Risks and How to Manage Them
Yes, mutual funds are subject to market risks, but these can be reduced by:
- Investing for long-term (10+ years)
- Choosing diversified equity funds
- Avoiding panic-selling in market crashes
- Consulting a SEBI-registered financial advisor
Over a 20-year period, equity funds have consistently delivered 10-15% returns, making them a safe bet for disciplined investors.
see also: Special FD: The Time Limit for Special FD of These Banks Is Ending Soon
Money-Making Formula of 40x20x50 FAQs
Q. What if I can’t invest ₹50,000 every month?
Start with whatever amount you can, and do a 10% step-up every year. Even with ₹20,000 monthly SIP, you can build over ₹2 crore in 20 years.
Q. Is it too late to start at age 45?
Not at all. You can tweak the formula to 45x15x60 or 45x10x75 — and still accumulate significant wealth.
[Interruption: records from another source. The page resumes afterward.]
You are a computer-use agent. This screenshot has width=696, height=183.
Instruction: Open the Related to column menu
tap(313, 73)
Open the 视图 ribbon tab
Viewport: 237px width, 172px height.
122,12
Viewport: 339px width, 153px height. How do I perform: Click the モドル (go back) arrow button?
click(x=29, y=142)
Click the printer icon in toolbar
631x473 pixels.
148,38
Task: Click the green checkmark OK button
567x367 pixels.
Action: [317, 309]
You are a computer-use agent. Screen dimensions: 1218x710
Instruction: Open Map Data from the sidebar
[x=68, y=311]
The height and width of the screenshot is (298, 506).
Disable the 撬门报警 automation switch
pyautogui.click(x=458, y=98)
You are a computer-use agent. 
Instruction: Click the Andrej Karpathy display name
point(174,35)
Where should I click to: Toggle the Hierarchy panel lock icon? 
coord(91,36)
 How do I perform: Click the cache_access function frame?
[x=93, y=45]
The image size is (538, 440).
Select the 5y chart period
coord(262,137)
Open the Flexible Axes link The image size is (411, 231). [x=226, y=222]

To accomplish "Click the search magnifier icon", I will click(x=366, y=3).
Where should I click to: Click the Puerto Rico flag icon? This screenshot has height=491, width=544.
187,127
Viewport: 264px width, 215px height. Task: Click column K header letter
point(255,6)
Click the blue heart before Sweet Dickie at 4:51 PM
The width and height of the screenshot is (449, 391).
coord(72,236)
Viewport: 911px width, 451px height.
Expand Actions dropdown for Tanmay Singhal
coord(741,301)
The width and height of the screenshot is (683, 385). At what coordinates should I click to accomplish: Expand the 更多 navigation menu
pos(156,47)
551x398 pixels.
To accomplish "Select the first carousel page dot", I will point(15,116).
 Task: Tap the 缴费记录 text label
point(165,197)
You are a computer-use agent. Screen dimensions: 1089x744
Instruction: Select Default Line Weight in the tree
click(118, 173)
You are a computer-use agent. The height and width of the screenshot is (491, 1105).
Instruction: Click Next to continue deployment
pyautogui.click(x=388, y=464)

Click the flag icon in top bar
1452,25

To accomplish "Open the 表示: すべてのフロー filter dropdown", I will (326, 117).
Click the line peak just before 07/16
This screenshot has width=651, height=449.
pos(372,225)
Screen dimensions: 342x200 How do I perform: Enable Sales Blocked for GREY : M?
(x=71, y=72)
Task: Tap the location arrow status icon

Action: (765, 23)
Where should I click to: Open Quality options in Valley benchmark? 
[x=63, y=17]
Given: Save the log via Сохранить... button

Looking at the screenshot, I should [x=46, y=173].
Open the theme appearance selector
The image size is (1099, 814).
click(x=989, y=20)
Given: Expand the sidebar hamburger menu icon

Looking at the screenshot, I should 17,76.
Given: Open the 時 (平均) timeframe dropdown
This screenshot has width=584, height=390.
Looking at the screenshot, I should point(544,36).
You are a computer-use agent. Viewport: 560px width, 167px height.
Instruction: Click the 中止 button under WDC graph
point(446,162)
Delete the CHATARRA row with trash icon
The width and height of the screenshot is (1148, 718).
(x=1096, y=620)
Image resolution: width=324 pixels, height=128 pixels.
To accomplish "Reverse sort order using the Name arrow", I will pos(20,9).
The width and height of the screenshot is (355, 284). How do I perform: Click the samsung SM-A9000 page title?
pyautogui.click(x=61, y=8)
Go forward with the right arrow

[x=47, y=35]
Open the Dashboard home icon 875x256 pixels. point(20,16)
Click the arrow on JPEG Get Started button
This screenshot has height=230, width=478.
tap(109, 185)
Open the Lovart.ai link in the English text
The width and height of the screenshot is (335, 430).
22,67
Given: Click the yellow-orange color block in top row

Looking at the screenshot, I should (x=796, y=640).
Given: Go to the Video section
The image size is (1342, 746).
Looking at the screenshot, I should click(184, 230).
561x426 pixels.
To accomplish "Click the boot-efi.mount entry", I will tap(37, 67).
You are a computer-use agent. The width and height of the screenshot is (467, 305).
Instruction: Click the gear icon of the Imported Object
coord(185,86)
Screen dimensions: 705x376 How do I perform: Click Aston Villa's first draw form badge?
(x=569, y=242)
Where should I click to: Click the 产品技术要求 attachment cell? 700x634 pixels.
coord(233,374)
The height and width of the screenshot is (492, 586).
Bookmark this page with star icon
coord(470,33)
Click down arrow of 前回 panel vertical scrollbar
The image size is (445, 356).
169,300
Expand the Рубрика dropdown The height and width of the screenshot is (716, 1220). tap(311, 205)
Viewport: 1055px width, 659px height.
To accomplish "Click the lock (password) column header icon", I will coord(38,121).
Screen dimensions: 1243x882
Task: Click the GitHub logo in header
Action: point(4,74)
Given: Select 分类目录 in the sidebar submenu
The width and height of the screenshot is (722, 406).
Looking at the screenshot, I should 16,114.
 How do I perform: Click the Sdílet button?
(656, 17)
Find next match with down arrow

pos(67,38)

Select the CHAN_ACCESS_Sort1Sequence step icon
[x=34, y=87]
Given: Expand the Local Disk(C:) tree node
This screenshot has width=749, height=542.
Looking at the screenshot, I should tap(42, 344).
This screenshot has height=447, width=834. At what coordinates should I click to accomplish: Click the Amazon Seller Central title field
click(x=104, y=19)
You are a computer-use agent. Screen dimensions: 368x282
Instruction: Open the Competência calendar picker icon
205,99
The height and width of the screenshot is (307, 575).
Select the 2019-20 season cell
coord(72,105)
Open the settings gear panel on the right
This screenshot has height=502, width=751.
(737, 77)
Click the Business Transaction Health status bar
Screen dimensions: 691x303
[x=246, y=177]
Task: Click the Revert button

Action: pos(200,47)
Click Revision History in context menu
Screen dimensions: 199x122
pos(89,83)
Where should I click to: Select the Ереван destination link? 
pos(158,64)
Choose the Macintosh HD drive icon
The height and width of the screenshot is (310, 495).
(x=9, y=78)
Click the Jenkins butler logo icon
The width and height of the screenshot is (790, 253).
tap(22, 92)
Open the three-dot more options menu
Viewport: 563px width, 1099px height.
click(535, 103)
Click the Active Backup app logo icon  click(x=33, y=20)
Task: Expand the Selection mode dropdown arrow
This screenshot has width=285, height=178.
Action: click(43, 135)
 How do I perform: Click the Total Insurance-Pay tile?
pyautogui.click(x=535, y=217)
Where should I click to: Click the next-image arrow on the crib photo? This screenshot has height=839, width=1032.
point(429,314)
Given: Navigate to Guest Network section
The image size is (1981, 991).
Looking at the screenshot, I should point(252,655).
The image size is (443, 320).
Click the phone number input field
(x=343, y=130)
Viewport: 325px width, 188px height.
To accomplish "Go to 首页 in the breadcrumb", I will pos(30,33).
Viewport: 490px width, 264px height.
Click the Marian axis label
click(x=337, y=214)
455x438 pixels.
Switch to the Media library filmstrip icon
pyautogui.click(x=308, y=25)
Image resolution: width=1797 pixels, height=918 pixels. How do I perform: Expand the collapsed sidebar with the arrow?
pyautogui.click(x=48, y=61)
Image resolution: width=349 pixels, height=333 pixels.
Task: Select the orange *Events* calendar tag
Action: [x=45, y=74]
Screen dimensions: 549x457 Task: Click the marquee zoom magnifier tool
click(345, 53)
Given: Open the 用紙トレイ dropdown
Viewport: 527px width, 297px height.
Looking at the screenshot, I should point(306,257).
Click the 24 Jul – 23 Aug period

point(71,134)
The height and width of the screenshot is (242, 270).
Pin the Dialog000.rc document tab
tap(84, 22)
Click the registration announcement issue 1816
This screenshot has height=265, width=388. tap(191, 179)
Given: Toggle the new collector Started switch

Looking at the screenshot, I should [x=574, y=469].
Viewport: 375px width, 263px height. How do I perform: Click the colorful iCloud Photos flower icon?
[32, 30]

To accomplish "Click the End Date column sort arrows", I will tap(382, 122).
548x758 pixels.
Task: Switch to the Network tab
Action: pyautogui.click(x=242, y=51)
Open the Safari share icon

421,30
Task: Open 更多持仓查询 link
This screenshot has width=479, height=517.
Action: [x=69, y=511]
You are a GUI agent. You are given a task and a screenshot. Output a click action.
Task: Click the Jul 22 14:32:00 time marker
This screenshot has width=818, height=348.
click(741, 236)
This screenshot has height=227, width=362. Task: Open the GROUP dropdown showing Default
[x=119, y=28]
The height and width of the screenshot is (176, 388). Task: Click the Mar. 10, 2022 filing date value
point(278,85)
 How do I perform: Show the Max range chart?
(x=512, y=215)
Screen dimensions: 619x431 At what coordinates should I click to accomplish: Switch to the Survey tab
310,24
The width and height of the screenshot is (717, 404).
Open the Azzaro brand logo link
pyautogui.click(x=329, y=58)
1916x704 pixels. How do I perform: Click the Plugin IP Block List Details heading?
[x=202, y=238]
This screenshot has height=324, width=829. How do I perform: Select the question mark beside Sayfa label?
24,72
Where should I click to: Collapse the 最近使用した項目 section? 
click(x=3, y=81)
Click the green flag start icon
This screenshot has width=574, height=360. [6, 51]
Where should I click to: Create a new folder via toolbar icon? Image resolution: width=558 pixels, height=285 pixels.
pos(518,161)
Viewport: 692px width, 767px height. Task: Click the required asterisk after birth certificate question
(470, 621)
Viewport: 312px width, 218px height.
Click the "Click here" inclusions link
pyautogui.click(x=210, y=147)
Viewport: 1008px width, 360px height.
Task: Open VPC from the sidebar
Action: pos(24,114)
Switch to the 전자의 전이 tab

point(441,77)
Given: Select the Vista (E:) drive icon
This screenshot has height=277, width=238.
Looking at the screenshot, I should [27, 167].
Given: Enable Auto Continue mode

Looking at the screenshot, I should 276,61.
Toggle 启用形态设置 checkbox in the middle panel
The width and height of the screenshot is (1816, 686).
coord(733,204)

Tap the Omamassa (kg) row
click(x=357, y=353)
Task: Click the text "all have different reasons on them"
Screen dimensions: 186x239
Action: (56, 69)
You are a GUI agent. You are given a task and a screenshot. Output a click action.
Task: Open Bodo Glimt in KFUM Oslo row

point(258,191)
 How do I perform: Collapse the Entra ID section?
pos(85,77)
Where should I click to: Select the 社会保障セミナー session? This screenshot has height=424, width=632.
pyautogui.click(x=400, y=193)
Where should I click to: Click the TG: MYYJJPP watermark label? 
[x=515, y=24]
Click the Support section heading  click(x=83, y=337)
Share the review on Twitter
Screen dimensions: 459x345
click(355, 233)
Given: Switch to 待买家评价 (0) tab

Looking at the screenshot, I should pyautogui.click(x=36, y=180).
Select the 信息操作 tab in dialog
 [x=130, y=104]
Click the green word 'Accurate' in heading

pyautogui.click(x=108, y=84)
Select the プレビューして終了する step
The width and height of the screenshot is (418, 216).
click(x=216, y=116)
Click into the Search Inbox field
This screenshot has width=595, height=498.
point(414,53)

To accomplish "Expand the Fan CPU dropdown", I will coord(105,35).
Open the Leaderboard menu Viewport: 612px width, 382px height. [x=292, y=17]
Q. Which mutual funds are best for this?
Consider diversified equity mutual funds like:
- Axis Bluechip Fund
- Mirae Asset Large Cap Fund
- UTI Flexi Cap Fund
Q. Can I use this strategy for my child’s education?
Absolutely! Start a SIP in your child’s name. Begin early, say at age 5, and you’ll have a large corpus by the time they turn 20.